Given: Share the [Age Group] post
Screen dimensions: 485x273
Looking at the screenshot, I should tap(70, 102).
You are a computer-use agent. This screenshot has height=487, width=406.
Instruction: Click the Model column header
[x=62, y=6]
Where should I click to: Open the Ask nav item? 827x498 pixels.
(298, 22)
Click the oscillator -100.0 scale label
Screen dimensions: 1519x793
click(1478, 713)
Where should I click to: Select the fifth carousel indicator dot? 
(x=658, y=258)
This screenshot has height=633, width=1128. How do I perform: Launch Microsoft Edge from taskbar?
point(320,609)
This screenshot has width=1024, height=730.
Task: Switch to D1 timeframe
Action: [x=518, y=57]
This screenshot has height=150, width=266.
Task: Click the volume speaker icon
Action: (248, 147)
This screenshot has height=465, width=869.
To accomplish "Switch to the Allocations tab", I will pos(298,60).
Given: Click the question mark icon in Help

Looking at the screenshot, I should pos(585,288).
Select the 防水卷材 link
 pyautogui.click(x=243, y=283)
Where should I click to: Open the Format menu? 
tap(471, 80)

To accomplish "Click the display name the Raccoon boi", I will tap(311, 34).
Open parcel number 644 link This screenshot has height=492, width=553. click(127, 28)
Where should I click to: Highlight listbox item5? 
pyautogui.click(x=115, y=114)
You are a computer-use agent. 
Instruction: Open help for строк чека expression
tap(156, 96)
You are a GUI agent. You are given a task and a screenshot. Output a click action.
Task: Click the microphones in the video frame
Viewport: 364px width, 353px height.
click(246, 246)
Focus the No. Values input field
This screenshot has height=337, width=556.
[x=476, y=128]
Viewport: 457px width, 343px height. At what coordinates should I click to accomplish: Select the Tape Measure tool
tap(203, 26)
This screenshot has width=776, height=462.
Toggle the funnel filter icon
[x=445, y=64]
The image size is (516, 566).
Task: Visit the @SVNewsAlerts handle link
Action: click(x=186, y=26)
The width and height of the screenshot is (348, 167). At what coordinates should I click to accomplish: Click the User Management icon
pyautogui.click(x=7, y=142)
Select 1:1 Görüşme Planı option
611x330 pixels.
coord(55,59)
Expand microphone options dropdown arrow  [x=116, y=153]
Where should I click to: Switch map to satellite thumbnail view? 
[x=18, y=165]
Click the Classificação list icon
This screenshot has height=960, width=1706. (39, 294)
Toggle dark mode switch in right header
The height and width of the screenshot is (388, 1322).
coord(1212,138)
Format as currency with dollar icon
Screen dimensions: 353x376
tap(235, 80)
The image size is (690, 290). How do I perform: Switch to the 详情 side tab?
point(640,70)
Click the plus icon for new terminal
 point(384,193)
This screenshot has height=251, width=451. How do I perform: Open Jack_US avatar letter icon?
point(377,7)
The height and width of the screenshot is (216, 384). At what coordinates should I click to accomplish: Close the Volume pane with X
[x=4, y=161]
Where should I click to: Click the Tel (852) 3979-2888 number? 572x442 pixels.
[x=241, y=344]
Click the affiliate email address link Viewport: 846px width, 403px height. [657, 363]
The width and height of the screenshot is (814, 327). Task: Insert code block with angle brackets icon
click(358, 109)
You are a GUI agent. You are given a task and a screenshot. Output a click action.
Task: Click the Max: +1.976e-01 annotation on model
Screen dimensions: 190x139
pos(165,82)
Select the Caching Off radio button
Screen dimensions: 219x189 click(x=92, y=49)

------------------------------------------------

The answer should hold exactly the lines running from the one with "Where should I click to: Click" to the final line of the data, both ends counted.

PROBLEM SOLUTION
Where should I click to: Click the Tel (852) 3979-2888 number? 572x442 pixels.
[x=241, y=344]
Click the affiliate email address link Viewport: 846px width, 403px height. [657, 363]
The width and height of the screenshot is (814, 327). Task: Insert code block with angle brackets icon
click(358, 109)
You are a GUI agent. You are given a task and a screenshot. Output a click action.
Task: Click the Max: +1.976e-01 annotation on model
Screen dimensions: 190x139
pos(165,82)
Select the Caching Off radio button
Screen dimensions: 219x189 click(x=92, y=49)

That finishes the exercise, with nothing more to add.